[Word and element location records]

________________________

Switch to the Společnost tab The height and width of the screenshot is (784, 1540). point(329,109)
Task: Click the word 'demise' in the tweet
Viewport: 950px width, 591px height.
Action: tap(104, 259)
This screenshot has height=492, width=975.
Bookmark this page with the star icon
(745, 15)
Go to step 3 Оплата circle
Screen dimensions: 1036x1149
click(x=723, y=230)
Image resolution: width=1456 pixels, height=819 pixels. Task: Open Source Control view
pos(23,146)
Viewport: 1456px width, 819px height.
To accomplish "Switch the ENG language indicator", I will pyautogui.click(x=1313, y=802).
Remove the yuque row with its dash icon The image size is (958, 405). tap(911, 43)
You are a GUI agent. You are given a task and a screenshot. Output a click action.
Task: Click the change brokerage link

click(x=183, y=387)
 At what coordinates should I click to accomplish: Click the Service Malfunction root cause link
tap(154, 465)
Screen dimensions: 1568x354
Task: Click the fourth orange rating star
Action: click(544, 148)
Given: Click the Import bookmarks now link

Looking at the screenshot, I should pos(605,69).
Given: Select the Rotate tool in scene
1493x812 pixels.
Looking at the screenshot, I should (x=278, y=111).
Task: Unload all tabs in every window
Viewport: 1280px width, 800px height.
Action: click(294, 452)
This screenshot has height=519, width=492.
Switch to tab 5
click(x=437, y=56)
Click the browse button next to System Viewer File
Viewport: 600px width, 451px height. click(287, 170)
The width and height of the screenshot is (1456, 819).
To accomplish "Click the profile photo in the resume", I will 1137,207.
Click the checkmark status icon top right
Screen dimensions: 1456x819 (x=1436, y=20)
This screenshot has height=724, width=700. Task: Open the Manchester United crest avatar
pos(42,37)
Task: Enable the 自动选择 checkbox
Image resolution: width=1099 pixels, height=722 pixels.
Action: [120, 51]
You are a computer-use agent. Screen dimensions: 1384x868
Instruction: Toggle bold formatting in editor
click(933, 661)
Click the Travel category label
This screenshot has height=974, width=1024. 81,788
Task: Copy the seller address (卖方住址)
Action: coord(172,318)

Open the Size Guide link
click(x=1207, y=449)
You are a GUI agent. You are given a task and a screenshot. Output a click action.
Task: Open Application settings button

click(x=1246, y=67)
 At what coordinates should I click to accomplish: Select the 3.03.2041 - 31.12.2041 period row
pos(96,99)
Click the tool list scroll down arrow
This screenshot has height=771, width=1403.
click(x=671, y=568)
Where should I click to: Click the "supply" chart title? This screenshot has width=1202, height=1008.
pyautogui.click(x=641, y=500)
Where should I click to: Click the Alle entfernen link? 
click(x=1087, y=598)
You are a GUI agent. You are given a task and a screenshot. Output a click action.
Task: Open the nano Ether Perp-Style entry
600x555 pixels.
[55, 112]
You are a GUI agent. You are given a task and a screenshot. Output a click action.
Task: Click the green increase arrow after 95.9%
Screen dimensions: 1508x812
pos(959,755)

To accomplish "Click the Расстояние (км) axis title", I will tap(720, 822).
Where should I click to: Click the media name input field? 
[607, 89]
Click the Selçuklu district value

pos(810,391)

________________________

● **Written instruction**
Rewrite everything from the line containing "The width and" down to the line containing "click(x=1246, y=67)", swapping "Size Guide" for "Size Chart" and keeping all else the same.

● **Exercise result**
The width and height of the screenshot is (1456, 819).
To accomplish "Click the profile photo in the resume", I will 1137,207.
Click the checkmark status icon top right
Screen dimensions: 1456x819 (x=1436, y=20)
This screenshot has height=724, width=700. Task: Open the Manchester United crest avatar
pos(42,37)
Task: Enable the 自动选择 checkbox
Image resolution: width=1099 pixels, height=722 pixels.
Action: [120, 51]
You are a computer-use agent. Screen dimensions: 1384x868
Instruction: Toggle bold formatting in editor
click(933, 661)
Click the Travel category label
This screenshot has height=974, width=1024. 81,788
Task: Copy the seller address (卖方住址)
Action: coord(172,318)

Open the Size Chart link
click(x=1207, y=449)
You are a GUI agent. You are given a task and a screenshot. Output a click action.
Task: Open Application settings button

click(x=1246, y=67)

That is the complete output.